Several limitations had to be considered in the current meta-analysis. First, Asian patients are also the SCLC patients in the group analysis. Therefore, it cannot be known if the benefit observed by metformin use in these patients is related to the histology or the race of the patients. Second, the reason that patients were not receiving metformin was not clearly known. Most of the non-metformin patients will be requiring insulin because have worse controlled type 2 diabetes. The use of insulin could be a worse prognostic factor for itself (they have worse controlled diabetes). Also, insulin receptor (IR) and insulin-like growth factor receptor (IGF-1R) have been described as worse prognostic factors in lung cancer patients [30, 31], and these receptors could be stimulated by insulin administration, whilst metformin could decrease the circulating levels of insulin, having an indirect effect [8]. Third, although, most of the eligible studies included in this current study were adjusted for potential confounders, thus minimizing potential bias, heterogeneity across studies is still relatively high. The high heterogeneity could come from variety bias. In most study, the information on cancer treatment was not described clearly, which could affect the survival of cancer patients and thus biased the effect estimate of metformin on survival. Lack of metformin dose could be another major source of heterogeneity. In addition, different kinds of cancer stages, pathological types, size and metastasis may also explain the high heterogeneity. Fourth, the current meta-analysis was not based on individual patient data, which could be the cause of an overestimate of the treatment effects. Finally, we performed sub-group analysis according to region, cancer subtype and study design, but the limited data would potentially limit the evaluation of the therapeutic effects.

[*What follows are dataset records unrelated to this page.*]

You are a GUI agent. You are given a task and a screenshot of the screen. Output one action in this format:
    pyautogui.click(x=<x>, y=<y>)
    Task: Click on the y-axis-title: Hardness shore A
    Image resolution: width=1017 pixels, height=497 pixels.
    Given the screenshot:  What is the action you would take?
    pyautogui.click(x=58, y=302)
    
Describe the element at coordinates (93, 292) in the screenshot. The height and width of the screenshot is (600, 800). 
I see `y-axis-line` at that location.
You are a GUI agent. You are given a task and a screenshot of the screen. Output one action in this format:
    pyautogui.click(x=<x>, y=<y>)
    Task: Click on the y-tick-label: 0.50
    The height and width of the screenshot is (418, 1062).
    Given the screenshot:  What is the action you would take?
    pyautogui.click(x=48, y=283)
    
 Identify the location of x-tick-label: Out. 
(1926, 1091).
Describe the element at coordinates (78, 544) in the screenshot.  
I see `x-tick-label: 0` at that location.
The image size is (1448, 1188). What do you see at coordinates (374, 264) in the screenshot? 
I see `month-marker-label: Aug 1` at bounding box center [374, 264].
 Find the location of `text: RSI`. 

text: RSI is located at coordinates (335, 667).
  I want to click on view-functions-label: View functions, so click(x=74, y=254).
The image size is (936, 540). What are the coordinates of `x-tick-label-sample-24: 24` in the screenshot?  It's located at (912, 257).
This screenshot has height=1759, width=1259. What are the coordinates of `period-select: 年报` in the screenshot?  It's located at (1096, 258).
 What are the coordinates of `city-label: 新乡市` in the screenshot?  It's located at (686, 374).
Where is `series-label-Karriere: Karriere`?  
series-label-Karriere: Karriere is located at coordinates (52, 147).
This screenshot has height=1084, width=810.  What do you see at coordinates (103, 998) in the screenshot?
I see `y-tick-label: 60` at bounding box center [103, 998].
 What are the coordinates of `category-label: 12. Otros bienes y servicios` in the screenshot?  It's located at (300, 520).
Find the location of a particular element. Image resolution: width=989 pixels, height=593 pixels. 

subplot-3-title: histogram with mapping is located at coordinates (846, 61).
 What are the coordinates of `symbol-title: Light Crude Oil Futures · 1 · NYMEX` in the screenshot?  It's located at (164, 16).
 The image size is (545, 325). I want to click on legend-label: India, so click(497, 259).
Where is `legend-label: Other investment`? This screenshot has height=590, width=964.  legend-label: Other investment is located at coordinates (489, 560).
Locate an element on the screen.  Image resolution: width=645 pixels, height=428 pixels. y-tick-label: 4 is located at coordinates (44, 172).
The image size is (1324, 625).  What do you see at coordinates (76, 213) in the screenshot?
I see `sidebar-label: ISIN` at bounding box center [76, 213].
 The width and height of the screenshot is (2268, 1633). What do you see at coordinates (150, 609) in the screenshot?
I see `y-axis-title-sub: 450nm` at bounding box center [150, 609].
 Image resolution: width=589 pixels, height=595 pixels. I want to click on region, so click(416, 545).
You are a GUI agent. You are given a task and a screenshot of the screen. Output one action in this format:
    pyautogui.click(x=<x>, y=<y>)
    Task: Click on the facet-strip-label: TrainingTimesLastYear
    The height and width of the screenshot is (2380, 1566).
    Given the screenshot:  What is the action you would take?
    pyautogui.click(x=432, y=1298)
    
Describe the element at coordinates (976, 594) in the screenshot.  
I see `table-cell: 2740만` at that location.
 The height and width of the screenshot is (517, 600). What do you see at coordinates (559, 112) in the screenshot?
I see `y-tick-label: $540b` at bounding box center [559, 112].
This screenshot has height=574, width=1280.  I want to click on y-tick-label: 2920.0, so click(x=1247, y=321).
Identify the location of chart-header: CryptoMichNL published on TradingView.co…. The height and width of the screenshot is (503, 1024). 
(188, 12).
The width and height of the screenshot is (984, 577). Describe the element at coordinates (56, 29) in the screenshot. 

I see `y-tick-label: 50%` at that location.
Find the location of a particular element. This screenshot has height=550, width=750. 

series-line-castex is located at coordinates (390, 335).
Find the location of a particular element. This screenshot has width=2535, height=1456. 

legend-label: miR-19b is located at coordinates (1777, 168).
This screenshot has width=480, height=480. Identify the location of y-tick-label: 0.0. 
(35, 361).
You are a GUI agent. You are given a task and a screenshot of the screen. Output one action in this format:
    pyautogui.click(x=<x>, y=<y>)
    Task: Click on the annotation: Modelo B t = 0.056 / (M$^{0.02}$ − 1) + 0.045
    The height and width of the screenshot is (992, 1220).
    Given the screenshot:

In conclusion, our meta-analysis demonstrated that adjuvant therapy of metformin, an anti-diabetes drug with well-established side effect and safety profiles, may associate with a good prognosis in lung cancer patients with T2D but the effect was modest. However, the sub-group analysis showed that metformin use may significantly improve the overall survival in SCLC patients and lung cancer patients in Asian. These findings suggest that metformin use could achieve benefits in a selective sub-group of lung cancer patients with diabetics. Further studies are warranted to confirm this efficacy especially blind randomized controlled clinical trial.